この城の最大の特徴である壮大な石垣は新幹線の車窓からでもはっきり見えるほどで、東北三名城の名に恥じぬ素晴らしいものです。全体に白っぽい御影石が使われているのが特徴で、これまで見た石垣の中でも江戸城や津山城に勝るとも劣らぬものでした。南部氏の20万石の財力でここまで石垣を築き上げるのは、決して楽ではなかったでしょう。ただ、三の丸から本丸に至る城域は思いのほか広くなく、各曲輪も意外に小ぢんまりしている印象があります。また、二の丸・三の丸を取り囲むように高石垣の腰曲輪が廻っているのも特徴の一つでしょう。

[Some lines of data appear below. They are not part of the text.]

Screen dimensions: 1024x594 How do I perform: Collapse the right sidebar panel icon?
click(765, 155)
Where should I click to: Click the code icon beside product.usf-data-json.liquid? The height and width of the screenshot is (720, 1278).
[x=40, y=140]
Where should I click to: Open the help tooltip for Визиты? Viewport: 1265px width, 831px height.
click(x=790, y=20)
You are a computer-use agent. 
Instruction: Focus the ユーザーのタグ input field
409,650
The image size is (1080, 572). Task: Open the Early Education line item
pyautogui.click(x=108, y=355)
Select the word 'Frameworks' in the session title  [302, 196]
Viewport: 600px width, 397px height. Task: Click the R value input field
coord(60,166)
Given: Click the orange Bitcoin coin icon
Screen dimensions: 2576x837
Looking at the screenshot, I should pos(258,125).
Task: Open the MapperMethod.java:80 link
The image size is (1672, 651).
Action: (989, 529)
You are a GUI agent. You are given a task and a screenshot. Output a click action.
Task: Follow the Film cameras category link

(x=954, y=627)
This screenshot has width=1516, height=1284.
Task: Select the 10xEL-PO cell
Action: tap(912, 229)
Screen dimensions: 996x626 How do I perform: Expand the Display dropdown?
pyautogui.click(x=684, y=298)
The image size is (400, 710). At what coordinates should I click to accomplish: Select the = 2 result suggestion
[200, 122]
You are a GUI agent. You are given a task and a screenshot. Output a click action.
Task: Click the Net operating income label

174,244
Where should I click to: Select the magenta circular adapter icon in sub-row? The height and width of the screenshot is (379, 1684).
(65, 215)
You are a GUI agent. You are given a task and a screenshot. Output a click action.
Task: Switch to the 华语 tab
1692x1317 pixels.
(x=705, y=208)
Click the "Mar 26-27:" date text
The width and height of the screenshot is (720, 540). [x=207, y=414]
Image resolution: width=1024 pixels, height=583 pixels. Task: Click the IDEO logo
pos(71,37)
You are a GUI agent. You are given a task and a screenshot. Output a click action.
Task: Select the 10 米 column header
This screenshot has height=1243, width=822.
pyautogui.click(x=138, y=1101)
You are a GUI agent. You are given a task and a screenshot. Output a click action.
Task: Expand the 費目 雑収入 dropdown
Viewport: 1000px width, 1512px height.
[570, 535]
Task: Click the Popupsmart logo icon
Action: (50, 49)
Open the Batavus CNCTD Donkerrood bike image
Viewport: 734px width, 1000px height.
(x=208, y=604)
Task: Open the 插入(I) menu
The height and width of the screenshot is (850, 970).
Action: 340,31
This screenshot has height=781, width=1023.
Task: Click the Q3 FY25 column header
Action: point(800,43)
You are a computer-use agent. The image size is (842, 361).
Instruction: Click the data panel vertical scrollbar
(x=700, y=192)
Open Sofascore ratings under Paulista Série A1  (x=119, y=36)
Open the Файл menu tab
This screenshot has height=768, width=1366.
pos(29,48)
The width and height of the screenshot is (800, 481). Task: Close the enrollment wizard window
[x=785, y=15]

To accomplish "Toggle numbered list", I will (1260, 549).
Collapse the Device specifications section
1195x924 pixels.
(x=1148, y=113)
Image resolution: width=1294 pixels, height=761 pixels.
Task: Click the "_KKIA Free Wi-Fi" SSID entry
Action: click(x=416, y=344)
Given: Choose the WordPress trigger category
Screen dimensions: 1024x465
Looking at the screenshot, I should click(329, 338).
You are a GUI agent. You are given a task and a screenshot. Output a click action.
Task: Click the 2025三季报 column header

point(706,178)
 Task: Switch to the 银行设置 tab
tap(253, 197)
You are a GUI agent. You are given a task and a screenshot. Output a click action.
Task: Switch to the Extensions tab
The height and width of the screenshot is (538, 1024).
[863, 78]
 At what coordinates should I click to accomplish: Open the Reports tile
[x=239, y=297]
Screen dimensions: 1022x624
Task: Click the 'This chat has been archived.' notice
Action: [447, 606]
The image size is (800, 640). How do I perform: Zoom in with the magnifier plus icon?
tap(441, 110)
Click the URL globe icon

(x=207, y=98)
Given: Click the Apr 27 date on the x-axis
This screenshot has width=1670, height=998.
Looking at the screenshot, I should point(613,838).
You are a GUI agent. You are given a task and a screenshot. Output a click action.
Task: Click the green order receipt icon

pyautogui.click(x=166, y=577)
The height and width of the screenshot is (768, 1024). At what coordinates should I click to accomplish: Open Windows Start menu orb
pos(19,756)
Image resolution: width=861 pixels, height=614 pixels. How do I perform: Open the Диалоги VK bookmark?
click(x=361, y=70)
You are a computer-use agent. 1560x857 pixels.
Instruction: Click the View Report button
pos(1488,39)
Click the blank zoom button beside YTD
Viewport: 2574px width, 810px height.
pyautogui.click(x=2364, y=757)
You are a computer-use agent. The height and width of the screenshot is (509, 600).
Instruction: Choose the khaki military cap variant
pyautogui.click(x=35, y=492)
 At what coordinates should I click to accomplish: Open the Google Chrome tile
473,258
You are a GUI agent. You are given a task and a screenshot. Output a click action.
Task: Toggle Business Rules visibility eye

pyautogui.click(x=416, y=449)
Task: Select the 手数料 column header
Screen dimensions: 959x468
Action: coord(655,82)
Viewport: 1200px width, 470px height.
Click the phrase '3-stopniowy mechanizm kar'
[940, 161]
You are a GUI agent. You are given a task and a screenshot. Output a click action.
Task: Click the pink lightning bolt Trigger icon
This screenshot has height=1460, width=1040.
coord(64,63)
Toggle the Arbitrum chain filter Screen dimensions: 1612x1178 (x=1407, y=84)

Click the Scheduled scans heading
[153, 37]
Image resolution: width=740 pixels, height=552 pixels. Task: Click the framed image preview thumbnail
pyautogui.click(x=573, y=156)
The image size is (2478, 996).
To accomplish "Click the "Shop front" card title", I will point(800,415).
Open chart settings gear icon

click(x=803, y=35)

城跡は例によって公園になっており、市民の憩いの場として親しまれています(すげー決り文句)が、ひとつ不満なのは城址としての解説・案内が極端に少ないこと。門跡にも、櫓跡にも、この城の特徴だった百足橋や三重の廊下橋跡にも、な〜んにも書いていない。あるのは各曲輪の石碑だけ。これじゃ、自分が今立っている門の位置関係や名前すらわからず、あんまり城ファンには親切とは言えません。城内に移築現存されている土蔵にさえも解説が無いのは、ちょっと問題では?
それから、現在は一部で石垣の補修工事をやっています。見事な石垣ではあるのですが、所々見た目にもわかるくらいたわんでたので、危険防止、ということでしょう。古い石垣が新装されてしまうのはちょっと寂しいですが、危険防止のためなら止むを得ないでしょうね。